Lachie Jones inquest: What happens now?
Saturday, 17 August 2024
The public phase of the inquest into Lachie Jones’s death concluded on Thursday — but the inquiry is far from over.
Coroner Alexander Ho now has the task of assessing about 3000 pages of evidence to try and determine how three-year-old Lachie came to be found dead in the Gore District Council wastewater ponds in January 2019.
At the time police quickly concluded Lachie had wandered away from his neighbour’s house without his mother noticing and drowned, but his father, Paul Jones, has always questioned that theory because there were no marks on the toddler’s feet or water in his lungs.
Coroner Ho’s mammoth task was probably best summed up by Simon Mount KC on the first day of the inquest in May when he asked: “How can it be that a 3½-year-oldboy runs away 1.2km, nine o’clock at night, dirty nappy, climbs a fence, travels across some pretty uncomfortable ground … through the vegetation? No-one out searching sees him. He doesn’t respond to anyone calling out his name. The police dog doesn’t pick up the scent until quite close to him. Do you understand why people say this doesn’t add up?'
Coroner Ho said on the final day of the five-week inquest on Thursday that ‘’it may be that not all of the questions about what happened that day will eventually be able to be answered on the evidence that is before me’’.
Two pathologists gave evidence during the expert phase of the inquest this month, but Dr Martin Sage and Dr Judy Melineck do not agree on how Lachie died.
Melineck, whose evidence was requested by lawyers acting on behalf of the pathologist who carried out the autopsy (who has interim name suppression), concluded that Lachie had drowned.
Sage said the cause of death was “unascertained”, but on the balance of probabilities, it was likely that Lachie drowned.
The pathologist who carried out the autopsy on Lachie failed to examine the head, which Sage said meant there was a possibility a head injury caused Lachie’s death.
Much was also made about whether foam that was wiped away from Lachie’s mouth by a dog handler before he began CPR was a sign that he had drowned.
Lawyer Adam Holloway, who is acting for the pathologist who carried out the autopsy, said ‘’there was little evidence that pointed to a diagnosis other than drowning’’.
While Lachie’s mother Michelle Officer gave evidence in May, a video was shown of Lachie chasing ducks in Invercargill’s Queens Park.
Police counsel Robin Bates asked several expert witnesses whether it was possible Lachie had been chasing ducks on the night he died, and fell in the pond.
Dr Carmen Basu, a general paediatrician at Starship Hospital, said that was a possible scenario.

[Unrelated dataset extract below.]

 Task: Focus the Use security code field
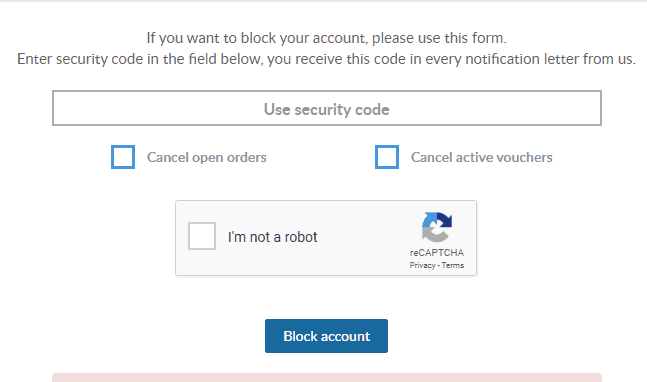point(327,108)
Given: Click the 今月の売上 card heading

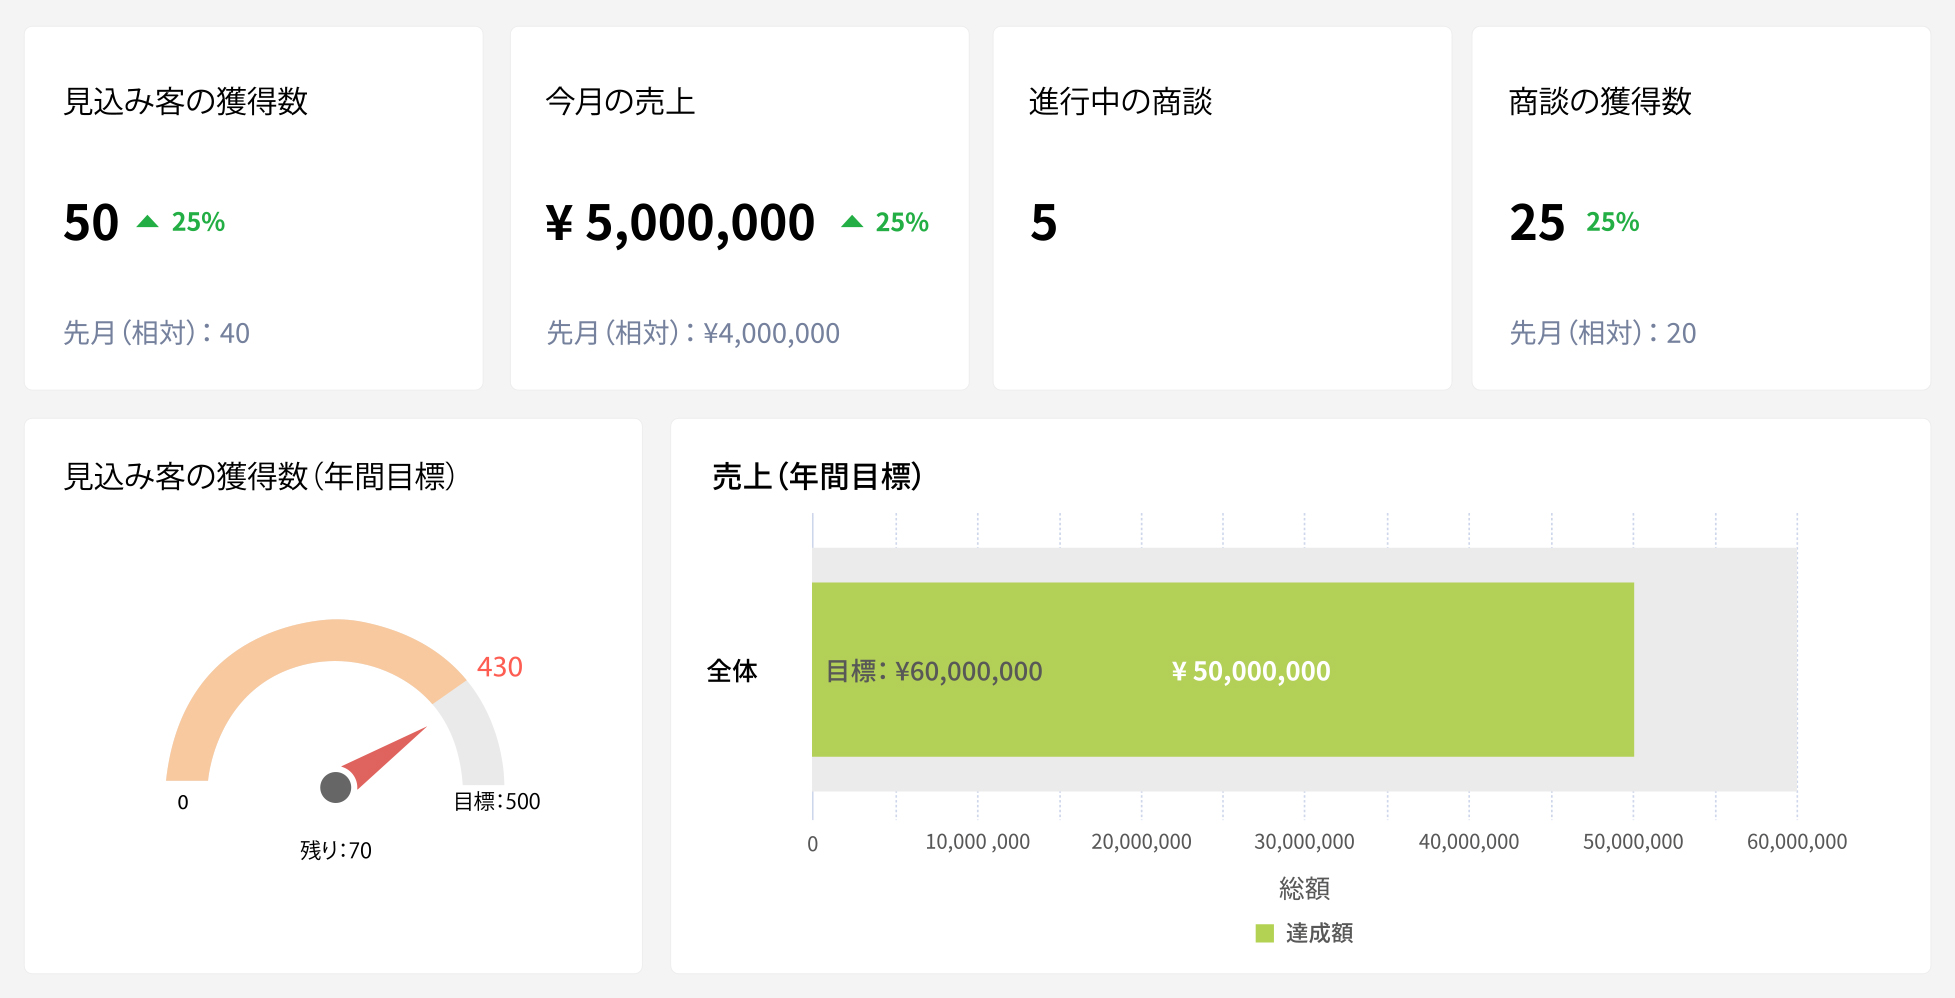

She said a child aged three years and eight months has the ability to walk 1.2km [the distance from Lachie’s home to where he was found] but said ‘’the unusual aspect is that he did it all by himself“.

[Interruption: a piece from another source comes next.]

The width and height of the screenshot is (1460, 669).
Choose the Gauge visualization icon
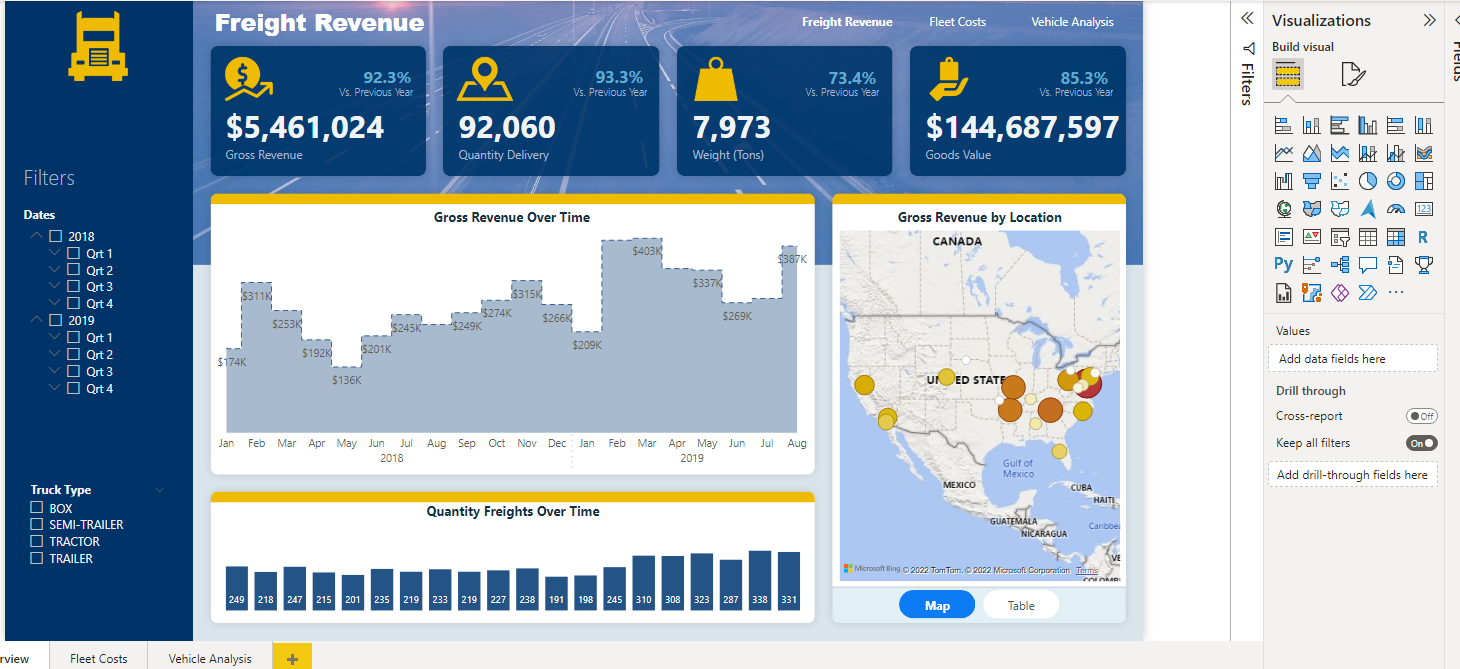(1395, 208)
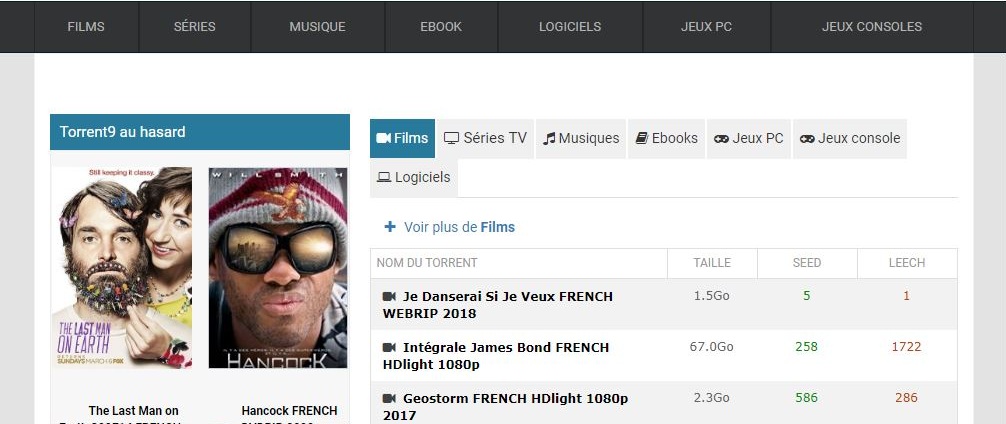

During his summing up on Thursday, Bates said evidence from United States forensic detective Karen Smith ‘’should come with a warning to read the label carefully’’.
Smith’s evidence was critical of the police investigation into the death, saying they failed in 10 out of 10 areas cited as the most common errors in death investigations.
She concluded that Lachie’s body had been dumped in the pond and the scene had been staged to look like an accident.
Coroner Ho will also have to consider evidence given by a woman during the inquest on Thursday.
She said her friend Tyler Tremaine told her, and sent messages to her, about a conversation he allegedly had with Lachie’s brother Jonathan Scott
The woman, whose name remained suppressed, claimed Scott had told Tremaine that he had thrown Lachie into the ponds.
When called to give evidence Tremaine denied the conversation had ever taken place and said he agreed with the woman in messages to stop the conversation.
Scott gave evidence for a second time, this time via audio visual link (AVL) from Australia, where he now lives, also denying the conversation took place, and said he had never thrown Lachie into the ponds.
He said he had lived in the same house his whole life and did not know the wastewater ponds were near his home.
Coroner Ho reserved his decision, and said he could not give an estimate of when his findings would be delivered.
He said the inquest was a fact-finding exercise.
“It’s not about proving anyone right or about anyone wrong and it's not about determining whether anyone is liable in a civil, criminal or disciplinary sense. It’s about finding out what happened to Lachie.
“It may be that some people or organisations emerge out the other side of this process with their reputations affected. That is not the purpose or intention of this coronial inquiry but sometimes that is where the facts take us … my task is to determine the cause and circumstances of death and if appropriate to make recommendations to prevent further deaths in similar circumstances,’’ he said.